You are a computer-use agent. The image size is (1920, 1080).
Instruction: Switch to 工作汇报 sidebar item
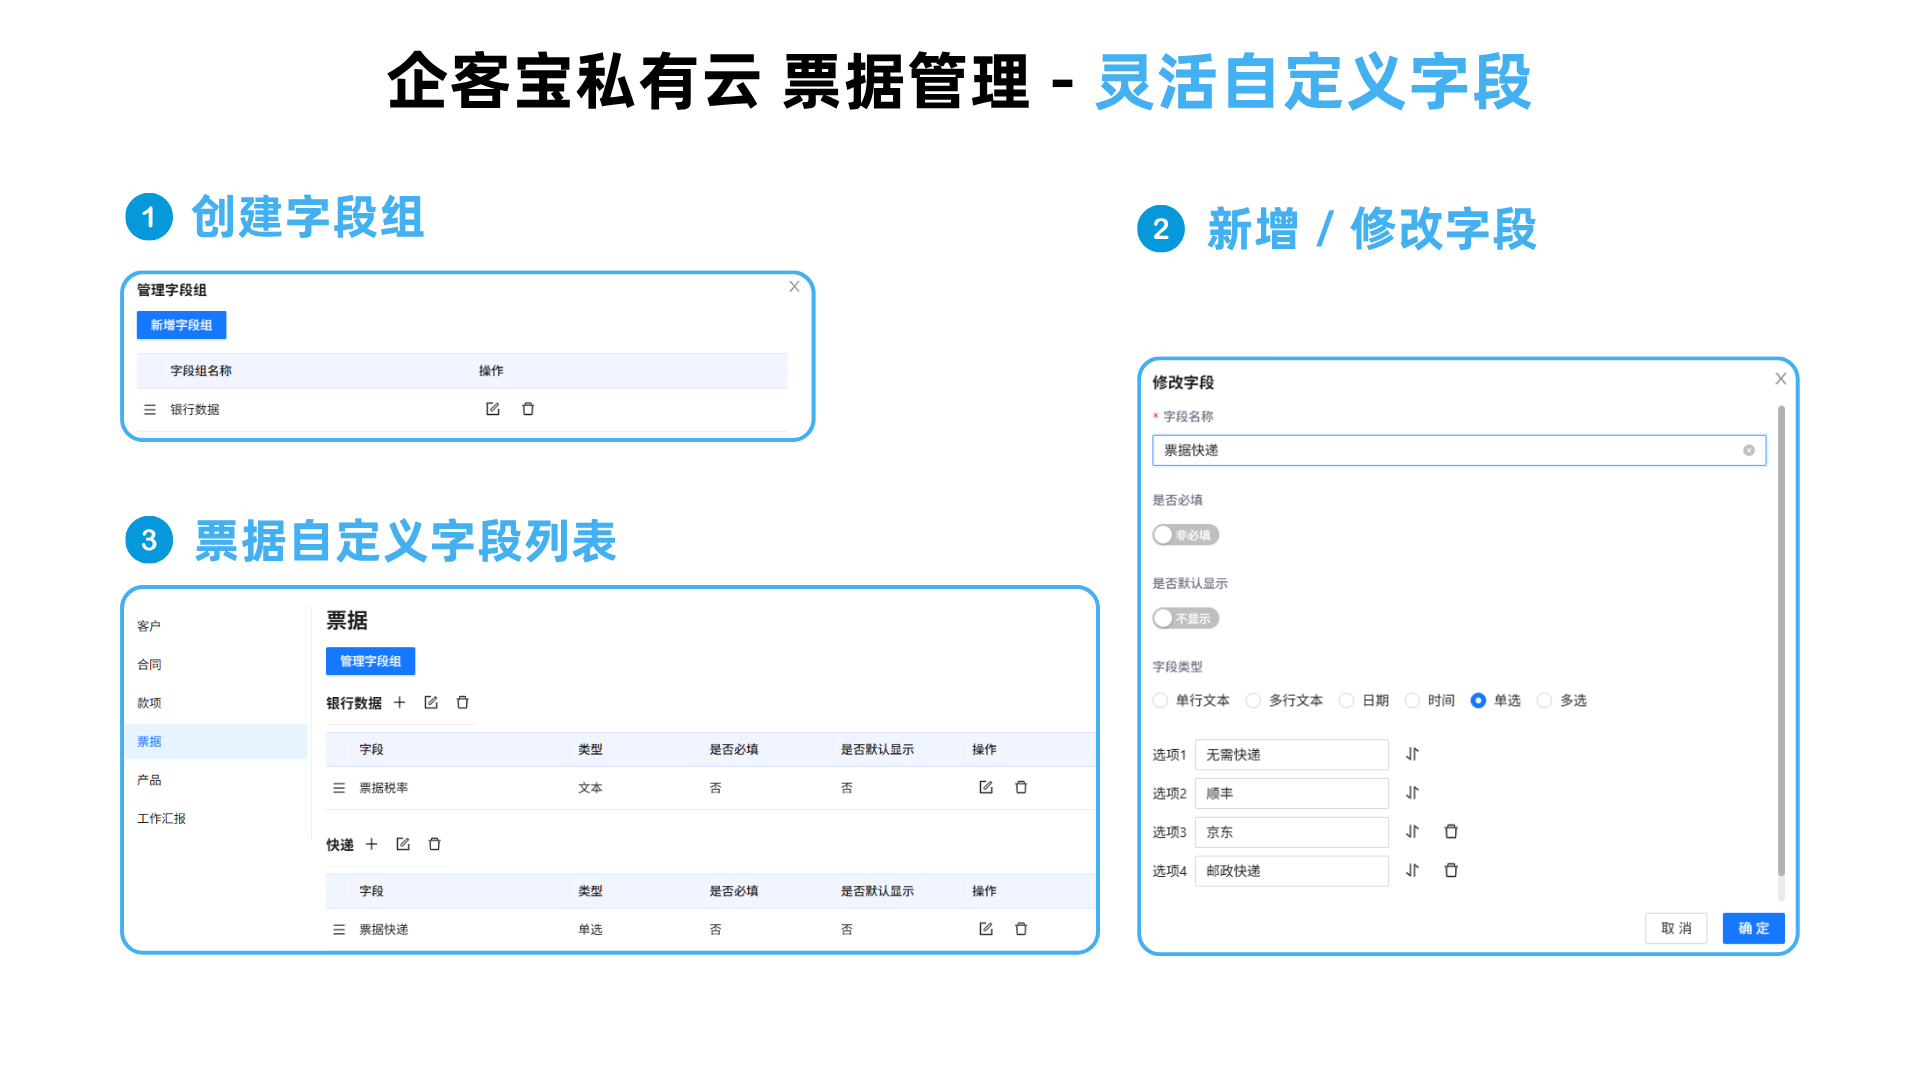[161, 818]
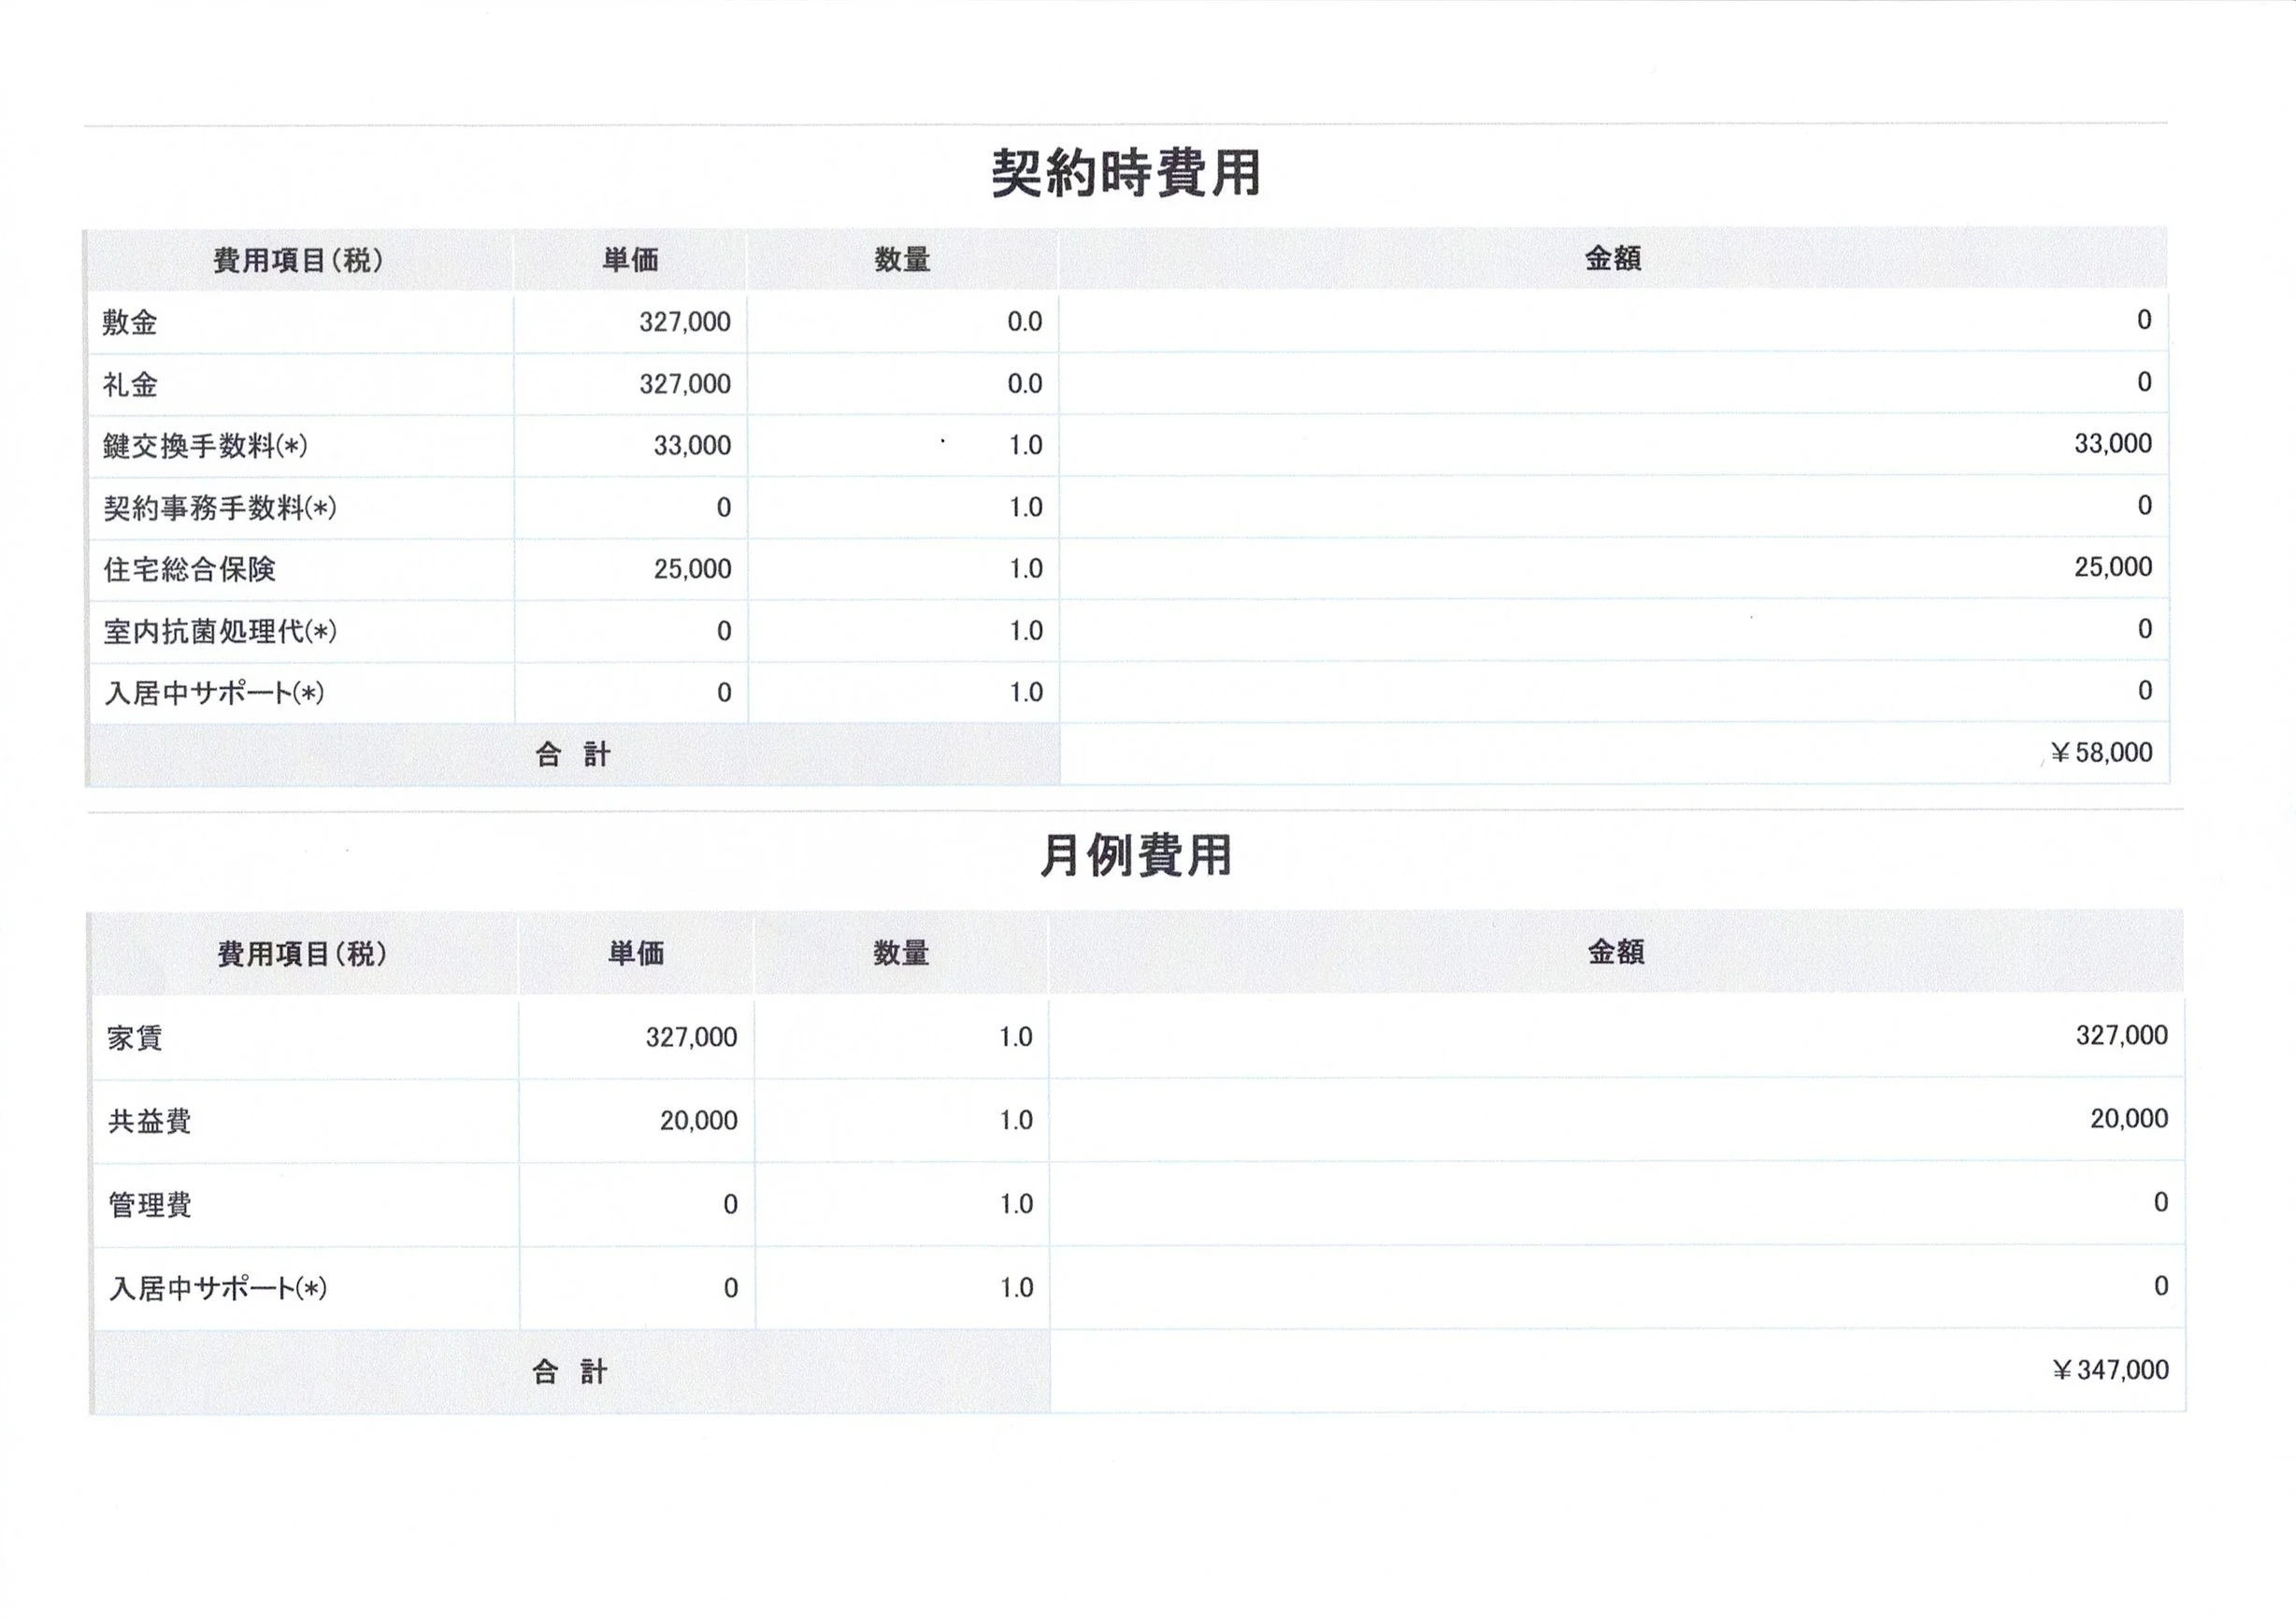This screenshot has height=1619, width=2296.
Task: Click 数量 header in upper table
Action: click(902, 260)
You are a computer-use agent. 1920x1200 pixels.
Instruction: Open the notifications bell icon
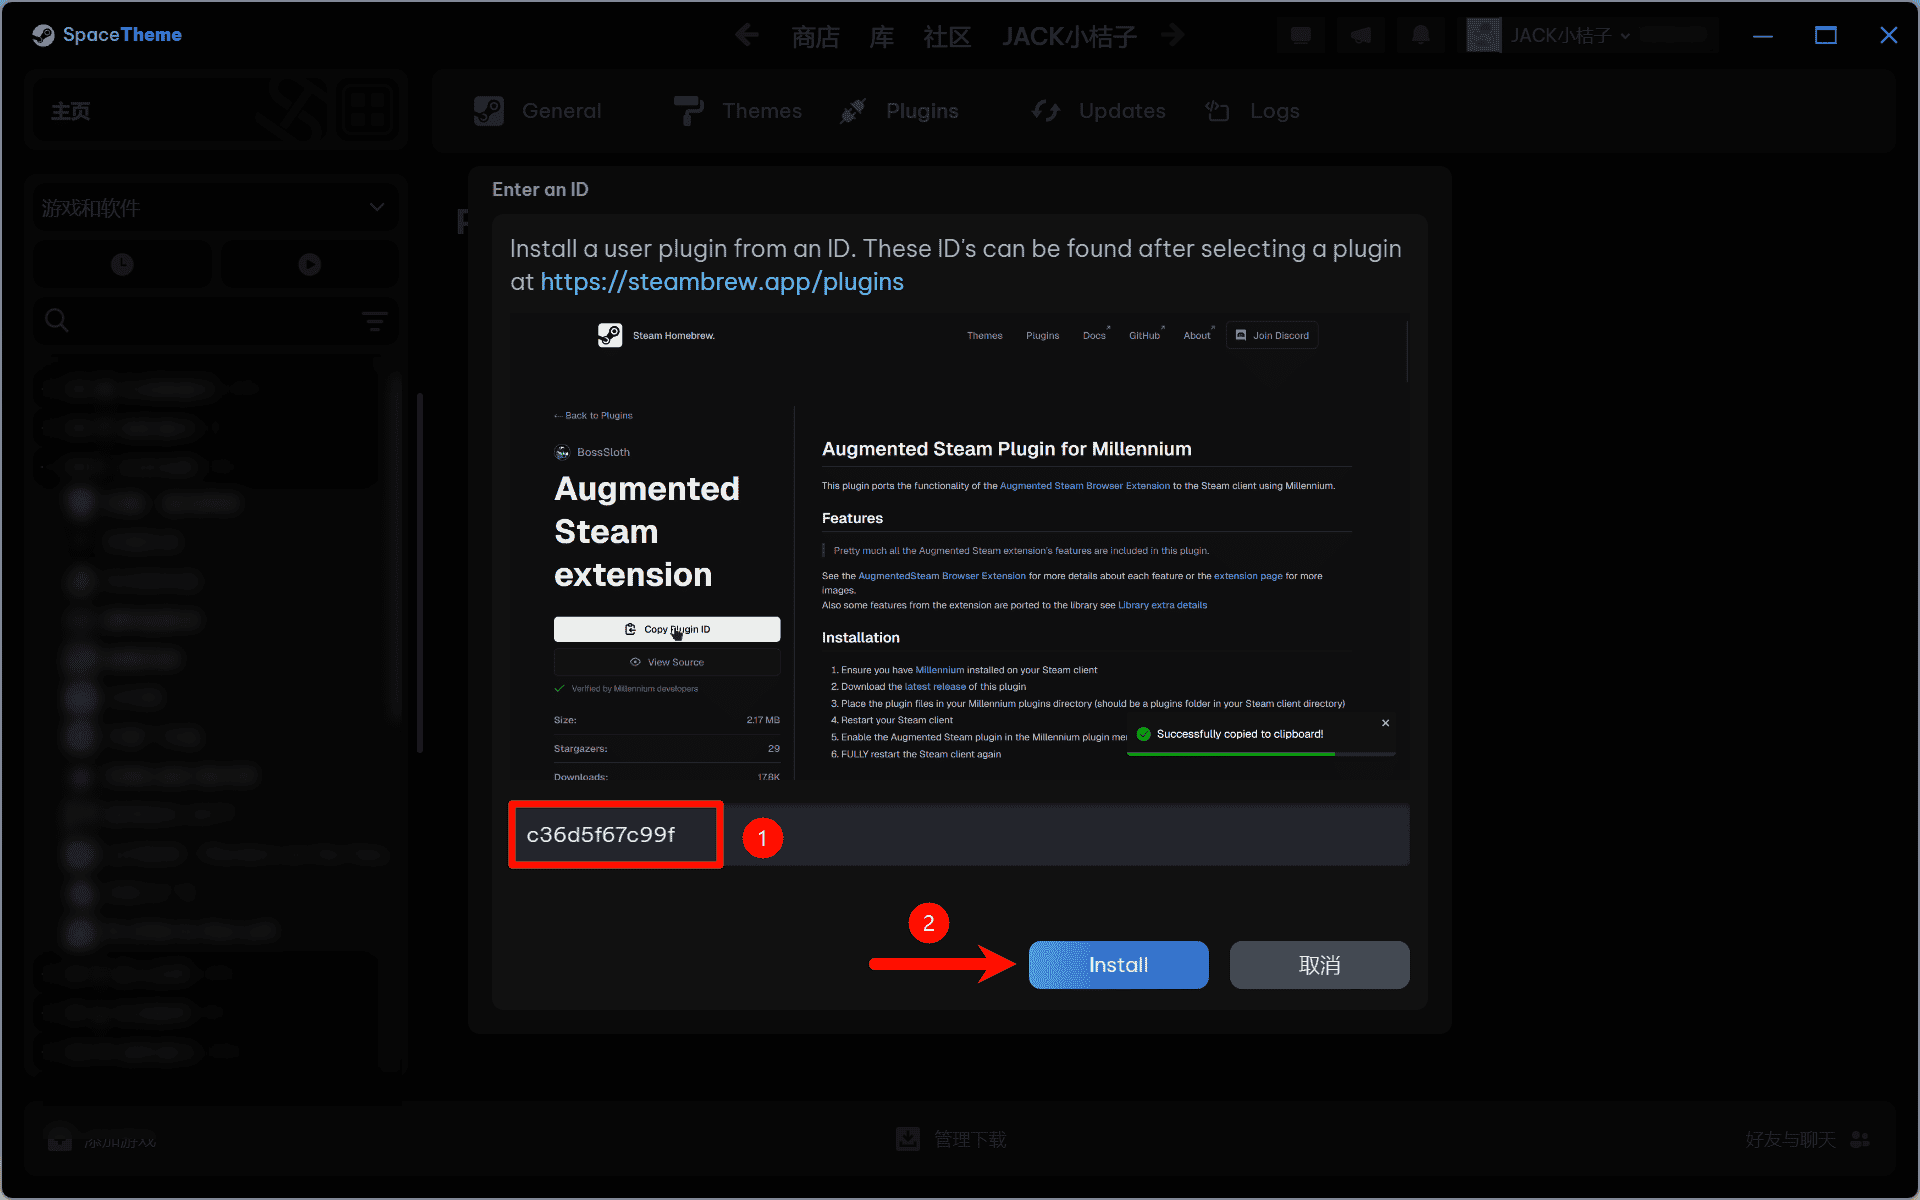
________________________
Task objective: Please give the records above again exactly as they stand, with no pictures.

Response area:
You are a computer-use agent. The image size is (1920, 1080).
Instruction: Switch to 工作汇报 sidebar item
[161, 818]
This screenshot has height=1619, width=2296.
Task: Click 数量 header in upper table
Action: click(902, 260)
You are a computer-use agent. 1920x1200 pixels.
Instruction: Open the notifications bell icon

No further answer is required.